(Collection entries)
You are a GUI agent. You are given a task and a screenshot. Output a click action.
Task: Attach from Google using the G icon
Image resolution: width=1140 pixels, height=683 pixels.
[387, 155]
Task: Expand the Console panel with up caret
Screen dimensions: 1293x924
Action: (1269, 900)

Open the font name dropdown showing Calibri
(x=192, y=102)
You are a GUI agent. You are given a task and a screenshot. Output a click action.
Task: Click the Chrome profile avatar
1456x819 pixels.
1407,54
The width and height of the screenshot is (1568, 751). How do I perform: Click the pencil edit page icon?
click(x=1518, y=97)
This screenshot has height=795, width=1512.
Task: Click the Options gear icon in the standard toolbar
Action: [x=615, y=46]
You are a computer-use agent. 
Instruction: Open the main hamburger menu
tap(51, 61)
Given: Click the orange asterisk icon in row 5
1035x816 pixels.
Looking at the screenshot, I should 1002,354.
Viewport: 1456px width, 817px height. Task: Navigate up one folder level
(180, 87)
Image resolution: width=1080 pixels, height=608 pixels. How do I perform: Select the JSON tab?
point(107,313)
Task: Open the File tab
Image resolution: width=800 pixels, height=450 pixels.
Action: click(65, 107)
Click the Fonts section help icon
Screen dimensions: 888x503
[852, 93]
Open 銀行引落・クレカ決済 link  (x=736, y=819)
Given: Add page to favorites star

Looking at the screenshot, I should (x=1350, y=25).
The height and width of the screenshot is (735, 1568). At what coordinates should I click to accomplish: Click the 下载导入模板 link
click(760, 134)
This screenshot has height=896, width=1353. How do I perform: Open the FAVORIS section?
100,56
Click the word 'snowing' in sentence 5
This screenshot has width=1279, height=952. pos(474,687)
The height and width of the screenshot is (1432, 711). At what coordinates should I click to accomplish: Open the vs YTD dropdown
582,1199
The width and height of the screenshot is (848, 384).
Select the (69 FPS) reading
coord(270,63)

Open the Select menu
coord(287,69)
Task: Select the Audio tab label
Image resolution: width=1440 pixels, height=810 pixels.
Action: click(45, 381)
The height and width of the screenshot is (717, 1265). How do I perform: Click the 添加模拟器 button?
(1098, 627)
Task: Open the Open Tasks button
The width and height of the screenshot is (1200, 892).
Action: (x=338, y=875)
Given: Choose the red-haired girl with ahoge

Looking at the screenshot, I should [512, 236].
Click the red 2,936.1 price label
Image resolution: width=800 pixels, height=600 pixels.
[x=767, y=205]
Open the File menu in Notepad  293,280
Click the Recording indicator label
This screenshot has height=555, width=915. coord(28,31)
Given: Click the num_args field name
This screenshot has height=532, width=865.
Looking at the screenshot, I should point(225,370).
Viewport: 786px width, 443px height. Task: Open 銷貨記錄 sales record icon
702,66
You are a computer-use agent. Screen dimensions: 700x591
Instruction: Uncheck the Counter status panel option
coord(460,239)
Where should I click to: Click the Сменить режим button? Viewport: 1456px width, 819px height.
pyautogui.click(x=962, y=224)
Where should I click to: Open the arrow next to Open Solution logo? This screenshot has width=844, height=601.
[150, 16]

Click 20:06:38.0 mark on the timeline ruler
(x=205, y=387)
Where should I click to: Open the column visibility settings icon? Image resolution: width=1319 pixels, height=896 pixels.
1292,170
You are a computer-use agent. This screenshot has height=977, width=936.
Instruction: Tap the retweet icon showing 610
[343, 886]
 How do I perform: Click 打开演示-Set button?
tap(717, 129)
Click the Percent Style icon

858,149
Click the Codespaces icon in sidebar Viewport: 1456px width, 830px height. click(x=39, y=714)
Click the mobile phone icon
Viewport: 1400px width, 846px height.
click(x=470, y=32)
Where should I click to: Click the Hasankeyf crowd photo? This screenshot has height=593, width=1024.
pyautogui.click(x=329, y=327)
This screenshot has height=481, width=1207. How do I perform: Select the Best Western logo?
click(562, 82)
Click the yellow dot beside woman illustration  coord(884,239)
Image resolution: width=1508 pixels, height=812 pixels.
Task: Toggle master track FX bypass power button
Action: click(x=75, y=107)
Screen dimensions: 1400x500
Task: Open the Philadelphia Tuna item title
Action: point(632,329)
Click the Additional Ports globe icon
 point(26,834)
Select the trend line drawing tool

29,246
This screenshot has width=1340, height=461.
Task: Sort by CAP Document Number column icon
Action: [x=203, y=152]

> _Required task_:
Rewrite all of the records above with every "GUI agent" changed to "screen agent" and everything else left the same.

> _Task output_:
You are a screen agent. You are given a task and a screenshot. Output a click action.
Task: Attach from Google using the G icon
Image resolution: width=1140 pixels, height=683 pixels.
[387, 155]
Task: Expand the Console panel with up caret
Screen dimensions: 1293x924
Action: (1269, 900)

Open the font name dropdown showing Calibri
(x=192, y=102)
You are a screen agent. You are given a task and a screenshot. Output a click action.
Task: Click the Chrome profile avatar
1456x819 pixels.
1407,54
The width and height of the screenshot is (1568, 751). How do I perform: Click the pencil edit page icon?
click(x=1518, y=97)
This screenshot has height=795, width=1512.
Task: Click the Options gear icon in the standard toolbar
Action: [x=615, y=46]
You are a computer-use agent. 
Instruction: Open the main hamburger menu
tap(51, 61)
Given: Click the orange asterisk icon in row 5
1035x816 pixels.
Looking at the screenshot, I should 1002,354.
Viewport: 1456px width, 817px height. Task: Navigate up one folder level
(180, 87)
Image resolution: width=1080 pixels, height=608 pixels. How do I perform: Select the JSON tab?
point(107,313)
Task: Open the File tab
Image resolution: width=800 pixels, height=450 pixels.
Action: click(65, 107)
Click the Fonts section help icon
Screen dimensions: 888x503
[852, 93]
Open 銀行引落・クレカ決済 link  (x=736, y=819)
Given: Add page to favorites star

Looking at the screenshot, I should (x=1350, y=25).
The height and width of the screenshot is (735, 1568). At what coordinates should I click to accomplish: Click the 下载导入模板 link
click(760, 134)
This screenshot has height=896, width=1353. How do I perform: Open the FAVORIS section?
100,56
Click the word 'snowing' in sentence 5
This screenshot has width=1279, height=952. pos(474,687)
The height and width of the screenshot is (1432, 711). At what coordinates should I click to accomplish: Open the vs YTD dropdown
582,1199
The width and height of the screenshot is (848, 384).
Select the (69 FPS) reading
coord(270,63)

Open the Select menu
coord(287,69)
Task: Select the Audio tab label
Image resolution: width=1440 pixels, height=810 pixels.
Action: click(45, 381)
The height and width of the screenshot is (717, 1265). How do I perform: Click the 添加模拟器 button?
(1098, 627)
Task: Open the Open Tasks button
The width and height of the screenshot is (1200, 892).
Action: (x=338, y=875)
Given: Choose the red-haired girl with ahoge

Looking at the screenshot, I should [512, 236].
Click the red 2,936.1 price label
Image resolution: width=800 pixels, height=600 pixels.
[x=767, y=205]
Open the File menu in Notepad  293,280
Click the Recording indicator label
This screenshot has height=555, width=915. coord(28,31)
Given: Click the num_args field name
This screenshot has height=532, width=865.
Looking at the screenshot, I should point(225,370).
Viewport: 786px width, 443px height. Task: Open 銷貨記錄 sales record icon
702,66
You are a computer-use agent. Screen dimensions: 700x591
Instruction: Uncheck the Counter status panel option
coord(460,239)
Where should I click to: Click the Сменить режим button? Viewport: 1456px width, 819px height.
pyautogui.click(x=962, y=224)
Where should I click to: Open the arrow next to Open Solution logo? This screenshot has width=844, height=601.
[150, 16]

Click 20:06:38.0 mark on the timeline ruler
(x=205, y=387)
Where should I click to: Open the column visibility settings icon? Image resolution: width=1319 pixels, height=896 pixels.
1292,170
You are a computer-use agent. This screenshot has height=977, width=936.
Instruction: Tap the retweet icon showing 610
[343, 886]
 How do I perform: Click 打开演示-Set button?
tap(717, 129)
Click the Percent Style icon

858,149
Click the Codespaces icon in sidebar Viewport: 1456px width, 830px height. click(x=39, y=714)
Click the mobile phone icon
Viewport: 1400px width, 846px height.
click(x=470, y=32)
Where should I click to: Click the Hasankeyf crowd photo? This screenshot has height=593, width=1024.
pyautogui.click(x=329, y=327)
This screenshot has height=481, width=1207. How do I perform: Select the Best Western logo?
click(562, 82)
Click the yellow dot beside woman illustration  coord(884,239)
Image resolution: width=1508 pixels, height=812 pixels.
Task: Toggle master track FX bypass power button
Action: click(x=75, y=107)
Screen dimensions: 1400x500
Task: Open the Philadelphia Tuna item title
Action: point(632,329)
Click the Additional Ports globe icon
 point(26,834)
Select the trend line drawing tool

29,246
This screenshot has width=1340, height=461.
Task: Sort by CAP Document Number column icon
Action: [x=203, y=152]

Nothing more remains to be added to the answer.